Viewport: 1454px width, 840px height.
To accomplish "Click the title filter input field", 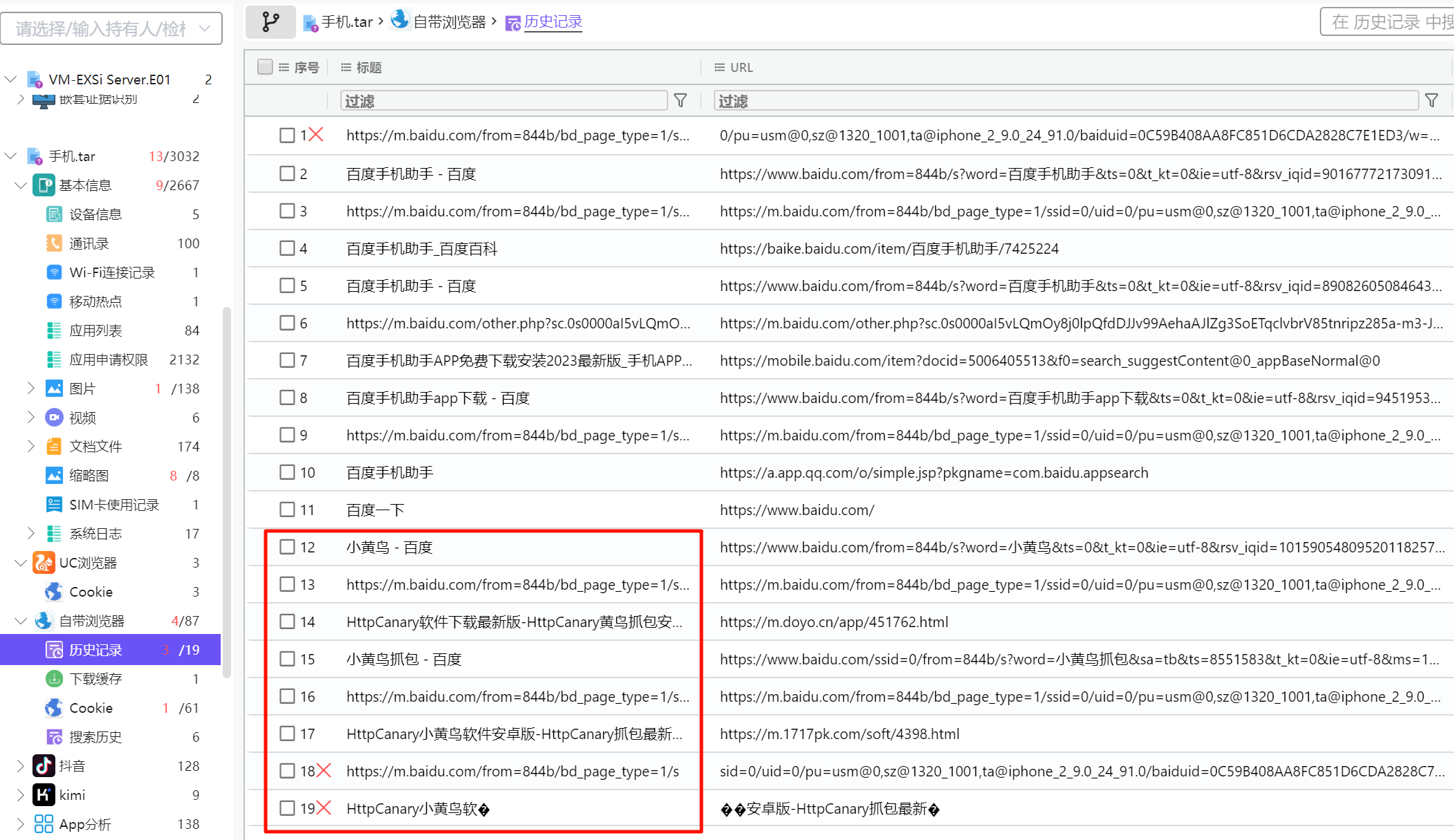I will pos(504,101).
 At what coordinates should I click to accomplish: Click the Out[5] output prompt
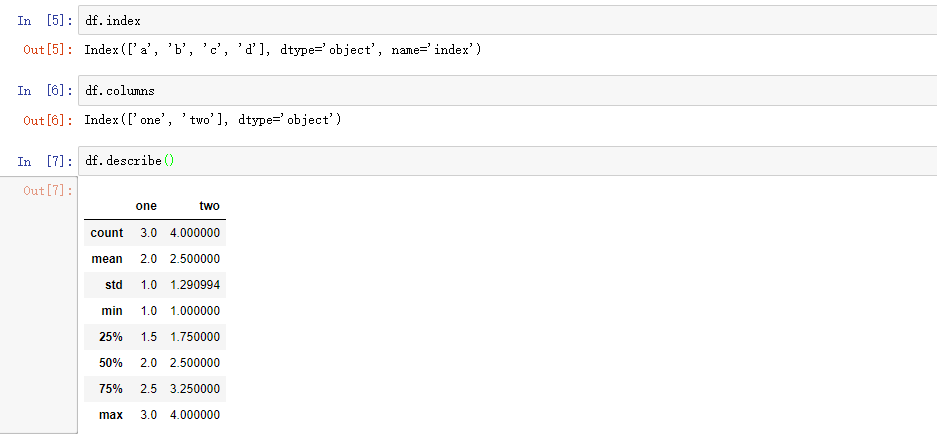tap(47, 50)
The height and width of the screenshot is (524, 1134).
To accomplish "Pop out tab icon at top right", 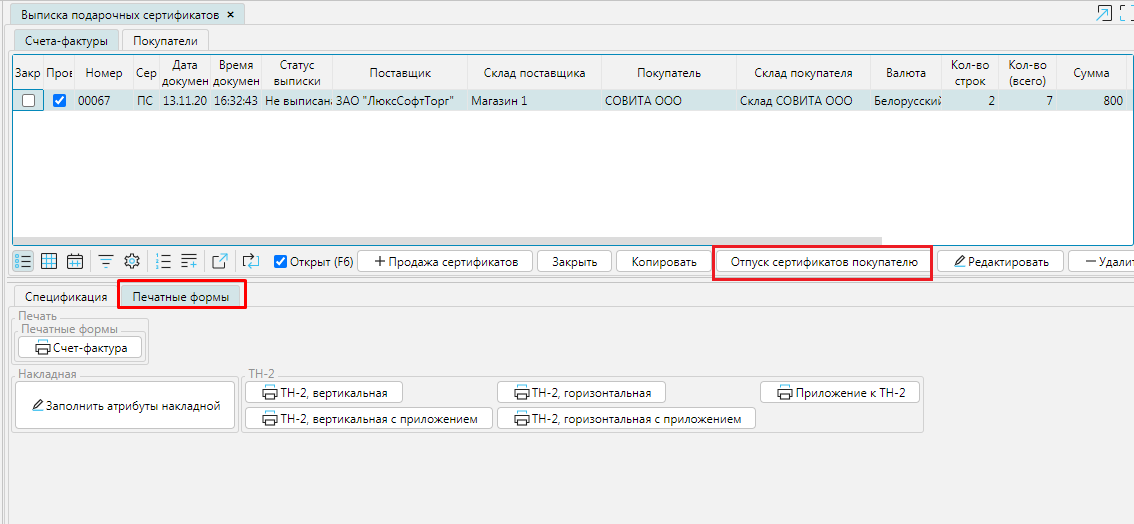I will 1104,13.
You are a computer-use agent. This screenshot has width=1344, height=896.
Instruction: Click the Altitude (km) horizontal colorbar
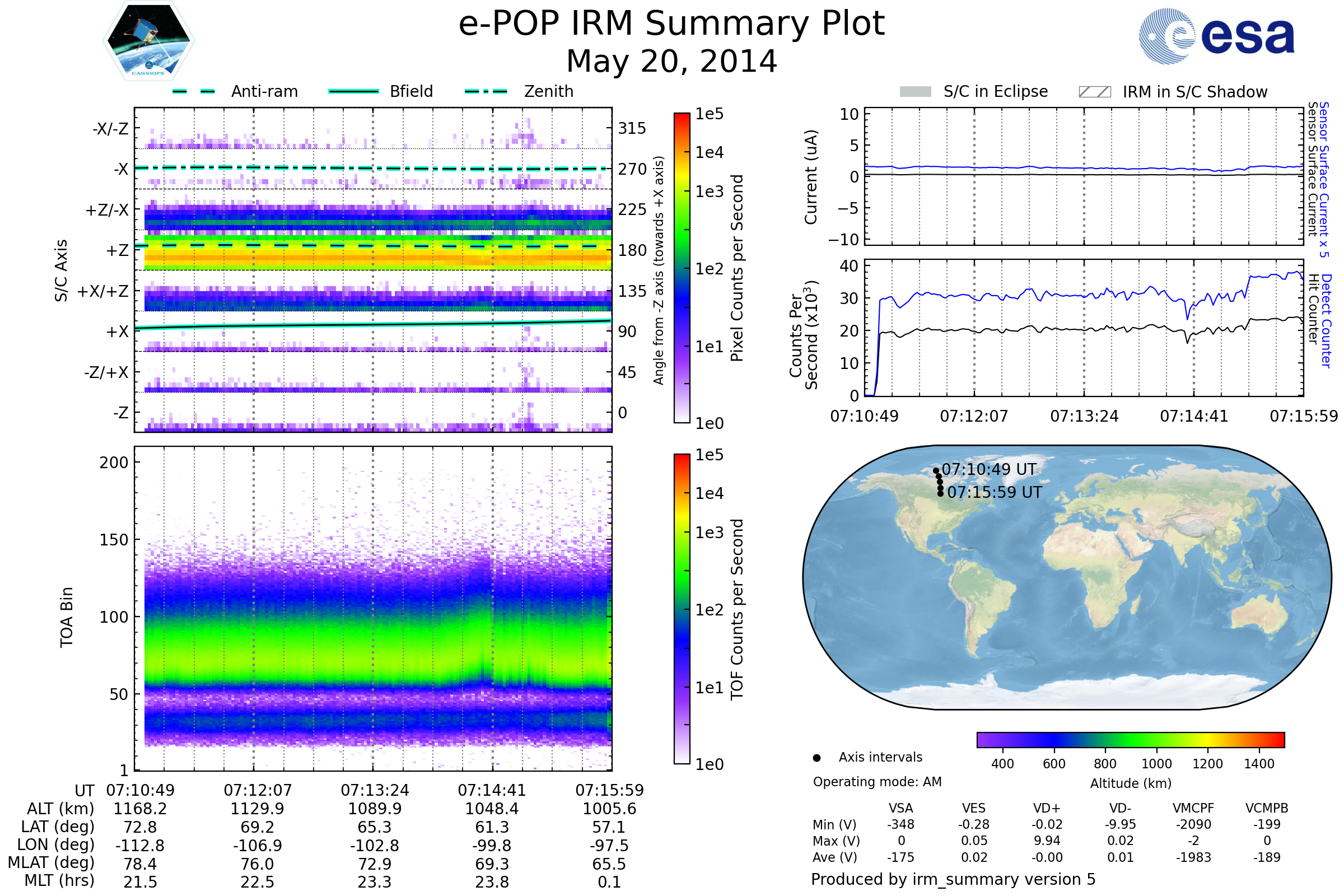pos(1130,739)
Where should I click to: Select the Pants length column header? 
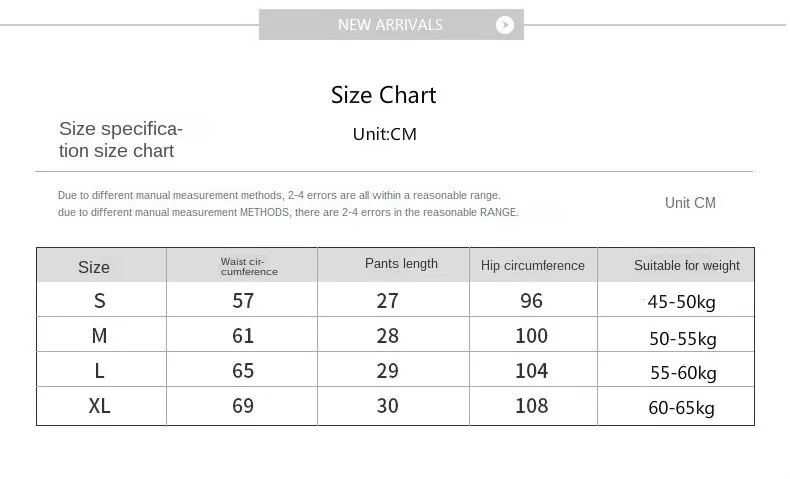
......
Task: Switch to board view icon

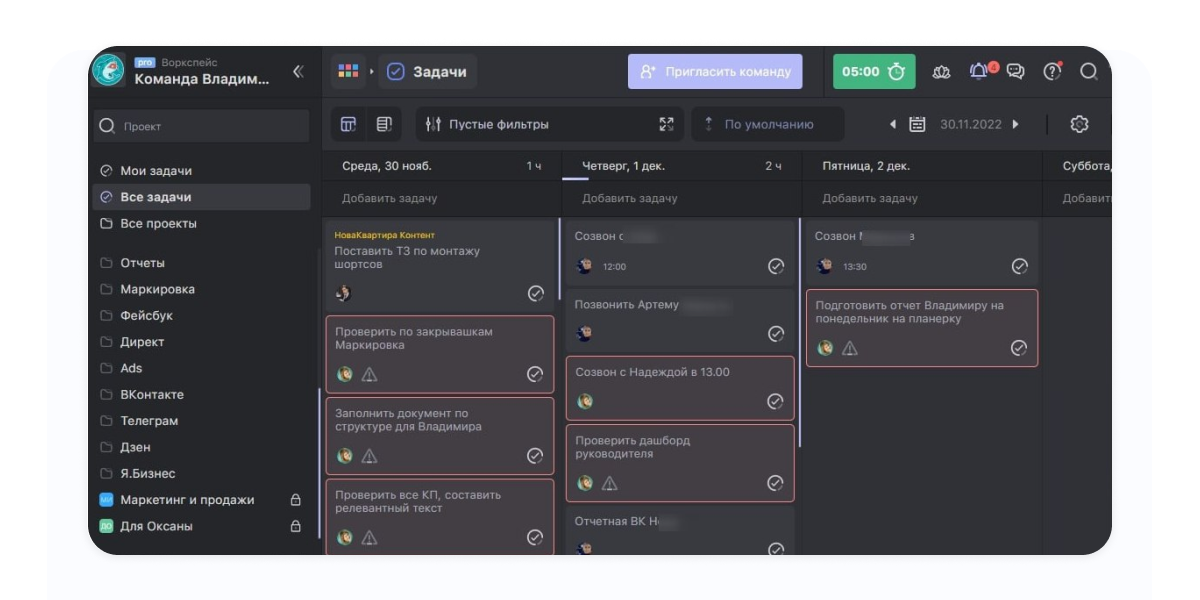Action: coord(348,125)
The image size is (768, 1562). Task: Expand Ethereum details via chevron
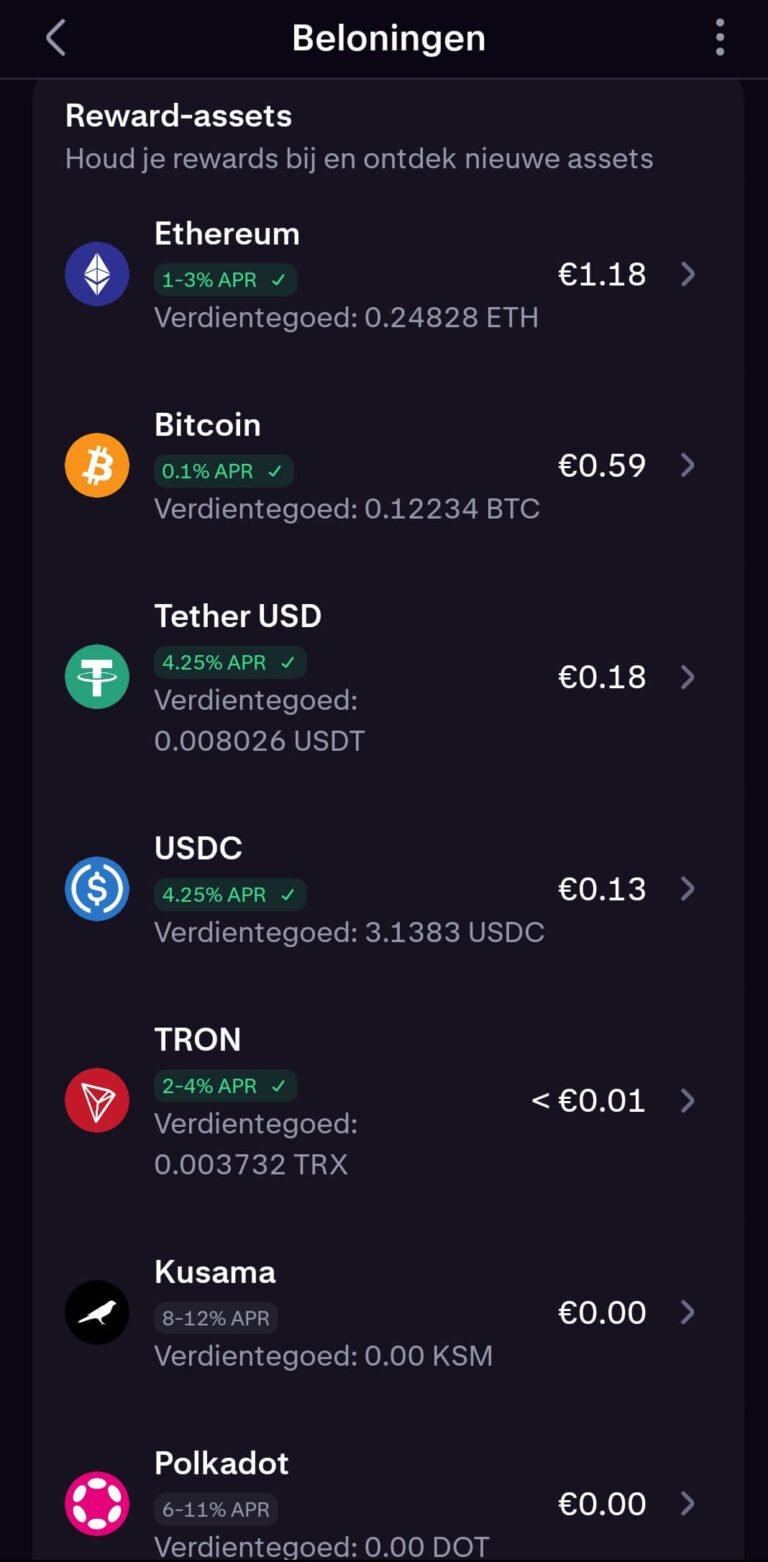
......
=== DO THIS ===
From the listing above, copy out every line that contains the word "Task".

=== RESULT ===
Task: Switch to board view icon
The image size is (768, 1562). Task: Expand Ethereum details via chevron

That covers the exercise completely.